◆ Directive
Rewrite every entry below, swapping "click coordinates" for "tap position" and keeping everything else unchanged.

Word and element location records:

·····

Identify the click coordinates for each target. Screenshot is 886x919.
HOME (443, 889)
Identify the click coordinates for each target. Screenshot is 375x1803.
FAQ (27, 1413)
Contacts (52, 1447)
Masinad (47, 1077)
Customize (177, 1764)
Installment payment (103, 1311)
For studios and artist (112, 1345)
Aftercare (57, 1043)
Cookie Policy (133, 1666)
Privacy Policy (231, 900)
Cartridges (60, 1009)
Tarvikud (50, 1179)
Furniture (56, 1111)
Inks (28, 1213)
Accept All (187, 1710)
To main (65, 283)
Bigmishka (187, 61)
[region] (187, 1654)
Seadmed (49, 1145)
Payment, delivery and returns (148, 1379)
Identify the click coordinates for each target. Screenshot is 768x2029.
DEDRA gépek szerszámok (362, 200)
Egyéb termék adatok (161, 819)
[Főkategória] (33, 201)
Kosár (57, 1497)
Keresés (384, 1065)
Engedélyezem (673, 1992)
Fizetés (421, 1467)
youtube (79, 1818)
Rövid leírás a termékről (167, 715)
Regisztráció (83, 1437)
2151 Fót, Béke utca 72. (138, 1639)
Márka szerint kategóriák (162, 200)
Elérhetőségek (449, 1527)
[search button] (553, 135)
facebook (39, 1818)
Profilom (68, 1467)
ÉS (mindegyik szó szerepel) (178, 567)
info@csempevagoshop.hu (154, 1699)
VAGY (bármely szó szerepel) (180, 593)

·····

◆ Exercise response
Identify the tap position for each target. Screenshot is 886x919.
HOME (443, 889)
Identify the tap position for each target. Screenshot is 375x1803.
FAQ (27, 1413)
Contacts (52, 1447)
Masinad (47, 1077)
Customize (177, 1764)
Installment payment (103, 1311)
For studios and artist (112, 1345)
Aftercare (57, 1043)
Cookie Policy (133, 1666)
Privacy Policy (231, 900)
Cartridges (60, 1009)
Tarvikud (50, 1179)
Furniture (56, 1111)
Inks (28, 1213)
Accept All (187, 1710)
To main (65, 283)
Bigmishka (187, 61)
[region] (187, 1654)
Seadmed (49, 1145)
Payment, delivery and returns (148, 1379)
Identify the tap position for each target. Screenshot is 768x2029.
DEDRA gépek szerszámok (362, 200)
Egyéb termék adatok (161, 819)
[Főkategória] (33, 201)
Kosár (57, 1497)
Keresés (384, 1065)
Engedélyezem (673, 1992)
Fizetés (421, 1467)
youtube (79, 1818)
Rövid leírás a termékről (167, 715)
Regisztráció (83, 1437)
2151 Fót, Béke utca 72. (138, 1639)
Márka szerint kategóriák (162, 200)
Elérhetőségek (449, 1527)
[search button] (553, 135)
facebook (39, 1818)
Profilom (68, 1467)
ÉS (mindegyik szó szerepel) (178, 567)
info@csempevagoshop.hu (154, 1699)
VAGY (bármely szó szerepel) (180, 593)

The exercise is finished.